▶ _WHAT YOU SHOULD DO_:
Give back every line of the data, word for word.

(Collected data entries)
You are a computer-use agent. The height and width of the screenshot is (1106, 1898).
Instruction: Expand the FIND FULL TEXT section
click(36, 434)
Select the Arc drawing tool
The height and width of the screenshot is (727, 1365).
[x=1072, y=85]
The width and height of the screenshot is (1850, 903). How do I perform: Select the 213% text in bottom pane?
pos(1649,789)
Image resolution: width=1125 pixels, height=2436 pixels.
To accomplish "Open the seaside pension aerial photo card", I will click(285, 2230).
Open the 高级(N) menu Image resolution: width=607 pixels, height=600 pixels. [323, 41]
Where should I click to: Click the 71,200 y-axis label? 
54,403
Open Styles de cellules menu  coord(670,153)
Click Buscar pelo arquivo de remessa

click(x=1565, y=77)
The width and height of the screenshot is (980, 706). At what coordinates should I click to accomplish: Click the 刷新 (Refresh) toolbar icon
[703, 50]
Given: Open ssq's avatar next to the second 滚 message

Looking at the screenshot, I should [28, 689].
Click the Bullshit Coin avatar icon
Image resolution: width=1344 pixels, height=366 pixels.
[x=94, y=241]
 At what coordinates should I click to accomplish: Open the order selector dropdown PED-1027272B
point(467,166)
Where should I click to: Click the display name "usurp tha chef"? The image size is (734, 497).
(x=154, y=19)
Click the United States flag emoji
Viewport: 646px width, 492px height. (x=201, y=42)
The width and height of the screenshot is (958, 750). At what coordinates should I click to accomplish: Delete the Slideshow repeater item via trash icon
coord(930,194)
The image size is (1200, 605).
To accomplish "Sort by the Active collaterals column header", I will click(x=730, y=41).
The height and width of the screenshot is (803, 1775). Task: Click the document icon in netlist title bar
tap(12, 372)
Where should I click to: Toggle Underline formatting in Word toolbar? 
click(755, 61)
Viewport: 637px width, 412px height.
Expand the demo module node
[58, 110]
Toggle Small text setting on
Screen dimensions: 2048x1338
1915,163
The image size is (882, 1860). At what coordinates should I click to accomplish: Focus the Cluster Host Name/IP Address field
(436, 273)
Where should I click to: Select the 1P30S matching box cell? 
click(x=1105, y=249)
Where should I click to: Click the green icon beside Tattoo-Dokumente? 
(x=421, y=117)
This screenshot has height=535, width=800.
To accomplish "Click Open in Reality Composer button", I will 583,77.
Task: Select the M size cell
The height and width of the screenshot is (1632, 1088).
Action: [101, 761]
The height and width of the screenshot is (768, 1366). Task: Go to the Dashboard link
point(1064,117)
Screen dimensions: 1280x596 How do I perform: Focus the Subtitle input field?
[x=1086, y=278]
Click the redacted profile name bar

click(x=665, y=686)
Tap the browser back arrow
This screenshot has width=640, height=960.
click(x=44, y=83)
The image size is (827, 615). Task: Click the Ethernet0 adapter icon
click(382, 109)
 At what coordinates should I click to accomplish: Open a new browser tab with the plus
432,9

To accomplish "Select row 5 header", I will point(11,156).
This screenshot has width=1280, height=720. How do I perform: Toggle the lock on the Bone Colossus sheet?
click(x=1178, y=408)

▶ _TASK RESPONSE_:
You are a computer-use agent. The height and width of the screenshot is (1106, 1898).
Instruction: Expand the FIND FULL TEXT section
click(36, 434)
Select the Arc drawing tool
The height and width of the screenshot is (727, 1365).
[x=1072, y=85]
The width and height of the screenshot is (1850, 903). How do I perform: Select the 213% text in bottom pane?
pos(1649,789)
Image resolution: width=1125 pixels, height=2436 pixels.
To accomplish "Open the seaside pension aerial photo card", I will click(285, 2230).
Open the 高级(N) menu Image resolution: width=607 pixels, height=600 pixels. [323, 41]
Where should I click to: Click the 71,200 y-axis label? 
54,403
Open Styles de cellules menu  coord(670,153)
Click Buscar pelo arquivo de remessa

click(x=1565, y=77)
The width and height of the screenshot is (980, 706). At what coordinates should I click to accomplish: Click the 刷新 (Refresh) toolbar icon
[703, 50]
Given: Open ssq's avatar next to the second 滚 message

Looking at the screenshot, I should [28, 689].
Click the Bullshit Coin avatar icon
Image resolution: width=1344 pixels, height=366 pixels.
[x=94, y=241]
 At what coordinates should I click to accomplish: Open the order selector dropdown PED-1027272B
point(467,166)
Where should I click to: Click the display name "usurp tha chef"? The image size is (734, 497).
(x=154, y=19)
Click the United States flag emoji
Viewport: 646px width, 492px height. (x=201, y=42)
The width and height of the screenshot is (958, 750). At what coordinates should I click to accomplish: Delete the Slideshow repeater item via trash icon
coord(930,194)
The image size is (1200, 605).
To accomplish "Sort by the Active collaterals column header", I will click(x=730, y=41).
The height and width of the screenshot is (803, 1775). Task: Click the document icon in netlist title bar
tap(12, 372)
Where should I click to: Toggle Underline formatting in Word toolbar? 
click(755, 61)
Viewport: 637px width, 412px height.
Expand the demo module node
[58, 110]
Toggle Small text setting on
Screen dimensions: 2048x1338
1915,163
The image size is (882, 1860). At what coordinates should I click to accomplish: Focus the Cluster Host Name/IP Address field
(436, 273)
Where should I click to: Select the 1P30S matching box cell? 
click(x=1105, y=249)
Where should I click to: Click the green icon beside Tattoo-Dokumente? 
(x=421, y=117)
This screenshot has height=535, width=800.
To accomplish "Click Open in Reality Composer button", I will 583,77.
Task: Select the M size cell
The height and width of the screenshot is (1632, 1088).
Action: [101, 761]
The height and width of the screenshot is (768, 1366). Task: Go to the Dashboard link
point(1064,117)
Screen dimensions: 1280x596 How do I perform: Focus the Subtitle input field?
[x=1086, y=278]
Click the redacted profile name bar

click(x=665, y=686)
Tap the browser back arrow
This screenshot has width=640, height=960.
click(x=44, y=83)
The image size is (827, 615). Task: Click the Ethernet0 adapter icon
click(382, 109)
 At what coordinates should I click to accomplish: Open a new browser tab with the plus
432,9

To accomplish "Select row 5 header", I will point(11,156).
This screenshot has width=1280, height=720. How do I perform: Toggle the lock on the Bone Colossus sheet?
click(x=1178, y=408)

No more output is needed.